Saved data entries
---

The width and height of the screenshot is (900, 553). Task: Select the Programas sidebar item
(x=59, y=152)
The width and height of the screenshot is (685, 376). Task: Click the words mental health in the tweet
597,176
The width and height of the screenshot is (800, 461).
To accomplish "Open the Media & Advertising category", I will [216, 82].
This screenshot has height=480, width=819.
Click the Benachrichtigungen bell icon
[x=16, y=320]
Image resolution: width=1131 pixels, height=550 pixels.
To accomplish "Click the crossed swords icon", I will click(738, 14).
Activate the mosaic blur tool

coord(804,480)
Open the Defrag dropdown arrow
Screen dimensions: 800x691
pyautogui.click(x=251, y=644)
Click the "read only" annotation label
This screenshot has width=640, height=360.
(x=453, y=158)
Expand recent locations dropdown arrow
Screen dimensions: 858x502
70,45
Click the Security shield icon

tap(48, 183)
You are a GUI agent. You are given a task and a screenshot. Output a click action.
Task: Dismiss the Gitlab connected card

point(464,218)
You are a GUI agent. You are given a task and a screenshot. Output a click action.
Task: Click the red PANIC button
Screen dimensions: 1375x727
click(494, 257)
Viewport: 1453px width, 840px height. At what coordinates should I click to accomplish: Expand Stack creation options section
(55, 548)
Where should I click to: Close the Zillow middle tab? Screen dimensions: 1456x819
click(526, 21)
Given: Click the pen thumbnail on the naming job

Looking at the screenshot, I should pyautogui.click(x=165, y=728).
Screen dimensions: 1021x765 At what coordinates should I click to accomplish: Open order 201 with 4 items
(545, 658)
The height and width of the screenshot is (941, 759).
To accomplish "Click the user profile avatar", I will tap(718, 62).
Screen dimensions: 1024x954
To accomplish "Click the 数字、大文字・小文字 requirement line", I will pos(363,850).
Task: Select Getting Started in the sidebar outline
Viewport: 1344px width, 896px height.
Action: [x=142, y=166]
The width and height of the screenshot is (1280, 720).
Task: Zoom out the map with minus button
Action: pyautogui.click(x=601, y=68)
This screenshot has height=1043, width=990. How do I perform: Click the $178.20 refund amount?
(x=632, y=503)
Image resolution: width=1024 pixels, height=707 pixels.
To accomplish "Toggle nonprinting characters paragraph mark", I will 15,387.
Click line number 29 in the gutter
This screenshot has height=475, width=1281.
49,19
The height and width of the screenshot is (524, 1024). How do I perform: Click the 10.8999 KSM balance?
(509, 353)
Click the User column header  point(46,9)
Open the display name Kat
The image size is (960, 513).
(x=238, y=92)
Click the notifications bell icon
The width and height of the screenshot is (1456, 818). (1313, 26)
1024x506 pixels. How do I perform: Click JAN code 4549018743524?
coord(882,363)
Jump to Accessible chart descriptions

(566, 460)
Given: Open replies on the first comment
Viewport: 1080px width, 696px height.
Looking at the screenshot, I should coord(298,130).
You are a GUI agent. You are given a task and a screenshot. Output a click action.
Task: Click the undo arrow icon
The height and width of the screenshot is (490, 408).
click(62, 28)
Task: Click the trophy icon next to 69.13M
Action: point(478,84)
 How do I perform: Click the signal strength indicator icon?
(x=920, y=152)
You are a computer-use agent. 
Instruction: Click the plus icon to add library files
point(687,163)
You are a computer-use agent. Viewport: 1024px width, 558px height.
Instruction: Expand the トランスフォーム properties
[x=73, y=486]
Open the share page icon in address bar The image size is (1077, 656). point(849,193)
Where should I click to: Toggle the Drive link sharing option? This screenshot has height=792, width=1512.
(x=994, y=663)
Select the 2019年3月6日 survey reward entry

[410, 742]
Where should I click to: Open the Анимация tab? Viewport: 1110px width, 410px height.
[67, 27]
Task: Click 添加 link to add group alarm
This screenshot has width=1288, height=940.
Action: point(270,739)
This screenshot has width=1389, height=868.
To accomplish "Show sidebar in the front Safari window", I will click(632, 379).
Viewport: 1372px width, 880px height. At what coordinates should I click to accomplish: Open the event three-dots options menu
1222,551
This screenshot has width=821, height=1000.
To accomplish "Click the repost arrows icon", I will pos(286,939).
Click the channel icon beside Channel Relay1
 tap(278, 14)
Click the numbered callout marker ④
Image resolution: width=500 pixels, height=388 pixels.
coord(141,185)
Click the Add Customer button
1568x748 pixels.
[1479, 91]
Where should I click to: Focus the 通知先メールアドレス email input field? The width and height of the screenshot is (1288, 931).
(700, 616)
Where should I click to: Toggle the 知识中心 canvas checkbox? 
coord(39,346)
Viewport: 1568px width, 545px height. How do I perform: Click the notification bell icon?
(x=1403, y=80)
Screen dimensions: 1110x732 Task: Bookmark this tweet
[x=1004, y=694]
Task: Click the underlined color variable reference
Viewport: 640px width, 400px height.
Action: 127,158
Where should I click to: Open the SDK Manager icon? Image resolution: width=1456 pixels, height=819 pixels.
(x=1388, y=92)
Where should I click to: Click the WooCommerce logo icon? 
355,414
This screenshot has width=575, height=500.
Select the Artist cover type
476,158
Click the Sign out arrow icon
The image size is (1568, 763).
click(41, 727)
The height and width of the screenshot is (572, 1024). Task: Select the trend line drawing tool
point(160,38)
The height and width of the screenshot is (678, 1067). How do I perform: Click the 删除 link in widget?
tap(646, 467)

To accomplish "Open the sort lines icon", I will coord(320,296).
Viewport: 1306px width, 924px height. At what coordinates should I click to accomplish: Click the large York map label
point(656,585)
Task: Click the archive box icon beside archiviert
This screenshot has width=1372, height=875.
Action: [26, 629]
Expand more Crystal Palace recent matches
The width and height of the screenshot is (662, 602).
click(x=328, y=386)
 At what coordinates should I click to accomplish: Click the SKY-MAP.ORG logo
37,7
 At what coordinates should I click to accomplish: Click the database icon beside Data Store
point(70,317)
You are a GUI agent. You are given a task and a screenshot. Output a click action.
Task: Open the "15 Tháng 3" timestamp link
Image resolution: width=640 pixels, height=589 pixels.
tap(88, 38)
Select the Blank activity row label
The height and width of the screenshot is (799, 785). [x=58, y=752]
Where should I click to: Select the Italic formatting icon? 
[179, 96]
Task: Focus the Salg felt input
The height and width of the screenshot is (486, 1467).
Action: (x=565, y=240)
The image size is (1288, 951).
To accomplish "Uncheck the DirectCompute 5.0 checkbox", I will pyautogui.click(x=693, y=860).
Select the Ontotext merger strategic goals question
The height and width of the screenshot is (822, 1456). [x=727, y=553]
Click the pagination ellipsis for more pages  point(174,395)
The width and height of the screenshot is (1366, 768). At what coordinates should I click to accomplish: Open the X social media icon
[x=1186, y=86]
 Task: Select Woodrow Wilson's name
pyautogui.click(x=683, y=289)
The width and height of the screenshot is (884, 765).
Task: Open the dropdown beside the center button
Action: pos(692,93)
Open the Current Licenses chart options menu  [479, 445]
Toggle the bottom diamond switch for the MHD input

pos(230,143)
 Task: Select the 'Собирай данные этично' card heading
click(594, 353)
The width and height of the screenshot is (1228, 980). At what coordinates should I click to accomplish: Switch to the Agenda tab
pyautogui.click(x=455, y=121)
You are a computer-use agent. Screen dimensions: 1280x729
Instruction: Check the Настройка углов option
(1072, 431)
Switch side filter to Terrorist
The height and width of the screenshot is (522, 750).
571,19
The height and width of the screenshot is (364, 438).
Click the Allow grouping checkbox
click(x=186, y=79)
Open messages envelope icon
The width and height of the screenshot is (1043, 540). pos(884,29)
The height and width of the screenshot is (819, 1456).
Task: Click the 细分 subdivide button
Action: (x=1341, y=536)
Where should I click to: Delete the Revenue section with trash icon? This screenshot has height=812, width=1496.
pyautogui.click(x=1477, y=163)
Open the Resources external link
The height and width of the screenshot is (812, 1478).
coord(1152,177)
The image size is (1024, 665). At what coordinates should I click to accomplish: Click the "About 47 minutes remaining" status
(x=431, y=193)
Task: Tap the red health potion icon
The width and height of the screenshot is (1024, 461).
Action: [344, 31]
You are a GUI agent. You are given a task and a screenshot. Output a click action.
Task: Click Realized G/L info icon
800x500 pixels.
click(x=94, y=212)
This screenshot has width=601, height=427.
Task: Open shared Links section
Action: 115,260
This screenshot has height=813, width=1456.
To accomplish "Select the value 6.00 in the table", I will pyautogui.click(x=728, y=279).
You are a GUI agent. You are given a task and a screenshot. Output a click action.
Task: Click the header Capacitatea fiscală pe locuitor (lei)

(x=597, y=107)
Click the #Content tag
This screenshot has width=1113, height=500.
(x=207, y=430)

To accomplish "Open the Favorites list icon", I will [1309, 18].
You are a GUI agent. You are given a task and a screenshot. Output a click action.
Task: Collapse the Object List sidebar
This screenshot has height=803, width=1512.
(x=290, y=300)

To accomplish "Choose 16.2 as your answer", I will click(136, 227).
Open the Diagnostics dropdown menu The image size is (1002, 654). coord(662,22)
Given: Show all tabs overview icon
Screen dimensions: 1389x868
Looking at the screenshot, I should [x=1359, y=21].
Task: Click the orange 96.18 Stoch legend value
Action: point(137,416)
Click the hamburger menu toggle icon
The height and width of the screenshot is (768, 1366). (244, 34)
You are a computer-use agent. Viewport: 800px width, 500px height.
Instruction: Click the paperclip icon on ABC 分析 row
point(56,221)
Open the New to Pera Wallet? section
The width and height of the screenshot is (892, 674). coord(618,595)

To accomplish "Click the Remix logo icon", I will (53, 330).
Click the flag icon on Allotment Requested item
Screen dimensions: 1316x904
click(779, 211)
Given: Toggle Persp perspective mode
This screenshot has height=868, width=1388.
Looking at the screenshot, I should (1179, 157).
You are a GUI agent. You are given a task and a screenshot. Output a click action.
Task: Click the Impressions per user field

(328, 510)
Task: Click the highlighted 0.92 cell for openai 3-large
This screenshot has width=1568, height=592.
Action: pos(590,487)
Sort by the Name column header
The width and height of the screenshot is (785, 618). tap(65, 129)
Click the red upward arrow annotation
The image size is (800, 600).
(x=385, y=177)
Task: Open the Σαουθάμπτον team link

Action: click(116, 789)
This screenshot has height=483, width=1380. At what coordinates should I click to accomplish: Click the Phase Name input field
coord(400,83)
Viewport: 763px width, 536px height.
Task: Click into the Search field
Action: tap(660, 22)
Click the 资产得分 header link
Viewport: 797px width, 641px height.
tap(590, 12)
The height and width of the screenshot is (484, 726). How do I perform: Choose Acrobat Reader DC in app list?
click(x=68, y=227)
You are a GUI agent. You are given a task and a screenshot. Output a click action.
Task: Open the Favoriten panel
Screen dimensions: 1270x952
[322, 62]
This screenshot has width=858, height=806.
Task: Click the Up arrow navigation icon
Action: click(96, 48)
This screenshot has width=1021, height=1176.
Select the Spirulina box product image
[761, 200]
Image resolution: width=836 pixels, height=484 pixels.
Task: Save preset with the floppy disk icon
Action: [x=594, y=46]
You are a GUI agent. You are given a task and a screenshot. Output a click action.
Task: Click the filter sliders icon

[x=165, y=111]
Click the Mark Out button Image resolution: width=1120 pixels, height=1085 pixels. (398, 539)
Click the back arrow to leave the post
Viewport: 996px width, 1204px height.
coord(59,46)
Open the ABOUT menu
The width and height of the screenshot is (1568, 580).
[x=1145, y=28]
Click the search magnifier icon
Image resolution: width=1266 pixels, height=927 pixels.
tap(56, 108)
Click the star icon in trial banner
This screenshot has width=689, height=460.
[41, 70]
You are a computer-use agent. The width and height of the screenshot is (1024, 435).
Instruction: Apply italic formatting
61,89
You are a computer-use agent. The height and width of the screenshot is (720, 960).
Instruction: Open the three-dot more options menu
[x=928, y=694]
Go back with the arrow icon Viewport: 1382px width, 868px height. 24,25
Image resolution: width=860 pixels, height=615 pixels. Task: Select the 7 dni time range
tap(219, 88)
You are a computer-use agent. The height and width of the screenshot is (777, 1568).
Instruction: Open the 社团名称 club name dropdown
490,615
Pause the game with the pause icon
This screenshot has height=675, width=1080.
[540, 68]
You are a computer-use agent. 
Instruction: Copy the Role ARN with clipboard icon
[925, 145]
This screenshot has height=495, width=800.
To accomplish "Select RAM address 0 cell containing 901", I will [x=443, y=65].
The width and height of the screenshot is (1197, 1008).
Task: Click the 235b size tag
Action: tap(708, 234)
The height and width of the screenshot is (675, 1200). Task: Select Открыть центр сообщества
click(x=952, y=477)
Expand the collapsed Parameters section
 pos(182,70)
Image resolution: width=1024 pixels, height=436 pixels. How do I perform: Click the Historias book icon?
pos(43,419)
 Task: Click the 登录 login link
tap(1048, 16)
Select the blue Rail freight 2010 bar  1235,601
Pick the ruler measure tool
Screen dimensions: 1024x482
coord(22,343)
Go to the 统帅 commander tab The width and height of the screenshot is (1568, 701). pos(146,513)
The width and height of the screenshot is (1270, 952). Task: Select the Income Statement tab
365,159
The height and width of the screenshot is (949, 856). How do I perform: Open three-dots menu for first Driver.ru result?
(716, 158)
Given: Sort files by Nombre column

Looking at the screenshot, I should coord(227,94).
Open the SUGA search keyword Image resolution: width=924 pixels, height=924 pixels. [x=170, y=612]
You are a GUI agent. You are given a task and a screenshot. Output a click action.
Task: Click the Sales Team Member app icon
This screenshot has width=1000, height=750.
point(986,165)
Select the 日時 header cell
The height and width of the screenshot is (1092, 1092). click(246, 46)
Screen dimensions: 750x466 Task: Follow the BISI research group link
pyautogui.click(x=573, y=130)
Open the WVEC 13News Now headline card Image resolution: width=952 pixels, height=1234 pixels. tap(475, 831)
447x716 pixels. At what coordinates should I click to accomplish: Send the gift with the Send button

---

### Work instructions
Update the records from the line with "Viewport: 1453px width, 840px" to the line with "click(526, 21)" by changing "middle" to "last" and keeping everything else the same. Return only those lines.

### Response for this exercise
Viewport: 1453px width, 840px height. At what coordinates should I click to accomplish: Expand Stack creation options section
(55, 548)
Where should I click to: Close the Zillow last tab? Screen dimensions: 1456x819
click(526, 21)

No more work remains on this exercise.